HTTP 2.0 is the most recent major revision of the HTTP protocol that powers the internet.
One significant advantage HTTP 2.0 brings to the table is its efficient parallelism in executing requests on a connection to download remote resources. While the previous versions of HTTP can only have one request pending on a connection at any given point in time, HTTP 2.0 can multiplex many requests at the same time and fetch the requested resources out of order and hence is not slowed down by the slowness of prior requests – no head-of-line blocking. In addition, it uses a binary protocol with header compression that can lead to a reduction in the data downloaded over the wire. While HTTP 1.1 allows submitting requests (via pipelining) even before the previous requests are completed, the responses can be fetched only in-order and hence can slow down due to head-of-line blocking. In addition, HTTP 2.0 allows the server to push resources even without being asked by the client – for example, the server could proactively push CSS, js, and images on a page immediately after the page was delivered – this can speed up the page load time.

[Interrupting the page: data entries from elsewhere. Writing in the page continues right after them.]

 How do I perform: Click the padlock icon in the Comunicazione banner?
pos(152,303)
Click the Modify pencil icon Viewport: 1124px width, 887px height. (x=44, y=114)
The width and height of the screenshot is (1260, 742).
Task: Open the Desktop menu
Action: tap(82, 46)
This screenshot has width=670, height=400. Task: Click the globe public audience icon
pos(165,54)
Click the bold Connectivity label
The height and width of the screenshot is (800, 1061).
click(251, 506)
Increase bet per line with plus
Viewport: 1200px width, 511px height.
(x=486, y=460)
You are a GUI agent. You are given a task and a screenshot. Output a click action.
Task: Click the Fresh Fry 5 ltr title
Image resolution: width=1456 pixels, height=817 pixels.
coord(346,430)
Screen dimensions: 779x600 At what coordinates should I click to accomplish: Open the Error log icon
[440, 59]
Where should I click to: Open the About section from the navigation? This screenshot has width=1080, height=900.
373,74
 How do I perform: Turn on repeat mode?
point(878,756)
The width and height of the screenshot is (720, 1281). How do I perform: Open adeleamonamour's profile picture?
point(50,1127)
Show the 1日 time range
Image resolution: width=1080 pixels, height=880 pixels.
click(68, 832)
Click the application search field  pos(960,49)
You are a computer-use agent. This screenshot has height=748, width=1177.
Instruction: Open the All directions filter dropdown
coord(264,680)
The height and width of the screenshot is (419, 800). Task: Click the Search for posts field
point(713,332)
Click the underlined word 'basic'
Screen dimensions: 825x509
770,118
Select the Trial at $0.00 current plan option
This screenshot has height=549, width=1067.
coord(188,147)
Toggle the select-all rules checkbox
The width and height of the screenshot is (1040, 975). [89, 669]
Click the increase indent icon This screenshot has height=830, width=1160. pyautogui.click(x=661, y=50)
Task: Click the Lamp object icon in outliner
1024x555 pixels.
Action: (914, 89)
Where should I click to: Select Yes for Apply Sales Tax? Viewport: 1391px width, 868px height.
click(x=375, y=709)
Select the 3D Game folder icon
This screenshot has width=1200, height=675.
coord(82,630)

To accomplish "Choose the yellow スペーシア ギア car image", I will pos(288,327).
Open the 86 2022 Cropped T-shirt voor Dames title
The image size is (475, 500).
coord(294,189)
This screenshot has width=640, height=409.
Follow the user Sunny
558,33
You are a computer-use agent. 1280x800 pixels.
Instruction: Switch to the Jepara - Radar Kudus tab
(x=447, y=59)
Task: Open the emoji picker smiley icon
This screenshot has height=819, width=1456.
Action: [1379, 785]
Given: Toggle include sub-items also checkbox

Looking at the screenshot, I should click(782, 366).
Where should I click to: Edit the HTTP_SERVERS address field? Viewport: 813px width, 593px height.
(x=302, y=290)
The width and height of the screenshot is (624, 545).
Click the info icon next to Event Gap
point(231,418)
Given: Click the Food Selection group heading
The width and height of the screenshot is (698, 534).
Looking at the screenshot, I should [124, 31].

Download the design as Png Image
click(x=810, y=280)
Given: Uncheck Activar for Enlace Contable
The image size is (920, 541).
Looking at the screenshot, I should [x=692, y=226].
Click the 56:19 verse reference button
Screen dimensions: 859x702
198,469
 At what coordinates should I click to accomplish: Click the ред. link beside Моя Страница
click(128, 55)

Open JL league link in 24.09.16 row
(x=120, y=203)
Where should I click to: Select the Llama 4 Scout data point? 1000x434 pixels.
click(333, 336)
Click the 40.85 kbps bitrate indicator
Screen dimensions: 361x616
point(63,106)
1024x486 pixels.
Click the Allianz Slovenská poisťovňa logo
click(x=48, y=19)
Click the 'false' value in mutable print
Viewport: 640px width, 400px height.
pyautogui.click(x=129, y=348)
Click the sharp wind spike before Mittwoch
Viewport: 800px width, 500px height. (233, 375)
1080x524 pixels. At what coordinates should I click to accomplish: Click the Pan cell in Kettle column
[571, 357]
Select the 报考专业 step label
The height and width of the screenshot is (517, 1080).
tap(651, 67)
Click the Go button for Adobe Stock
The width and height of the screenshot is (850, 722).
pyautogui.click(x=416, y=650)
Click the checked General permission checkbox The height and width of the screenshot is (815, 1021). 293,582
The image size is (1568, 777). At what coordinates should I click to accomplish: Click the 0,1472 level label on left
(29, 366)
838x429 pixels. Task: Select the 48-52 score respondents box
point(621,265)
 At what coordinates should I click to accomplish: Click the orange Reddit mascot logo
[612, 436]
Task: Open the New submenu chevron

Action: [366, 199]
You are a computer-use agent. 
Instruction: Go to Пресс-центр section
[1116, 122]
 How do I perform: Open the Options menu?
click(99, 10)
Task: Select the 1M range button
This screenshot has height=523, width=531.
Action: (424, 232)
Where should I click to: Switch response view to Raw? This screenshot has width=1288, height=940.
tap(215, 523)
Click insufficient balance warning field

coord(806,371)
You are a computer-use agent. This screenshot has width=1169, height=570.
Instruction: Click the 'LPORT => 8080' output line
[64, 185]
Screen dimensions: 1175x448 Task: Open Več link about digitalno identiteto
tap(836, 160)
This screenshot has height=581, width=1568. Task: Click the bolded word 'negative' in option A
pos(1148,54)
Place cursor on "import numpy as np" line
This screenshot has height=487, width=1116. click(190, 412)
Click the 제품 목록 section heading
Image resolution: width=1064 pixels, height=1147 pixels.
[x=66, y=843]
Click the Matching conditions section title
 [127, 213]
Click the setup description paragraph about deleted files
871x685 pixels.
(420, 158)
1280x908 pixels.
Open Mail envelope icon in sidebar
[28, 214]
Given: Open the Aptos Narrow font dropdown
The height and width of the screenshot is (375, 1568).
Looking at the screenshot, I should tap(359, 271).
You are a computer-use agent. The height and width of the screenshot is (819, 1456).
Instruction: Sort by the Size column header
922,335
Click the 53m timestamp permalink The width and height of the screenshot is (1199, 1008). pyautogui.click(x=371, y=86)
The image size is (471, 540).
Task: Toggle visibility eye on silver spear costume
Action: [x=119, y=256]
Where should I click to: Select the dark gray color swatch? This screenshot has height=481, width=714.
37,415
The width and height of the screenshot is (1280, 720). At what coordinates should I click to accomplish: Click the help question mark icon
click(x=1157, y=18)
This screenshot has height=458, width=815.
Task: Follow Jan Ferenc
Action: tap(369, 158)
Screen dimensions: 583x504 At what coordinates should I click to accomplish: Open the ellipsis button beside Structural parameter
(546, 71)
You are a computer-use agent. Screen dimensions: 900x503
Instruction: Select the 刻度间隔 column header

Most browsers and some web servers already support HTTP 2.0 today. Though HTTPS is not mandatory by the specification, most implementations today do it over HTTPS, which means HTTPS is a must for HTTP 2.0.
In terms of some of the practices that are used today to workaround limitations in prior HTTP versions, such as domain sharding to overcome “only one simultaneous request on a connection”, becomes obsolete with HTTP 2.0 and is, in fact, an anti-pattern as it leads to multiple connections establishment overhead.
Curious to see how fast the web adapts HTTP 2.0.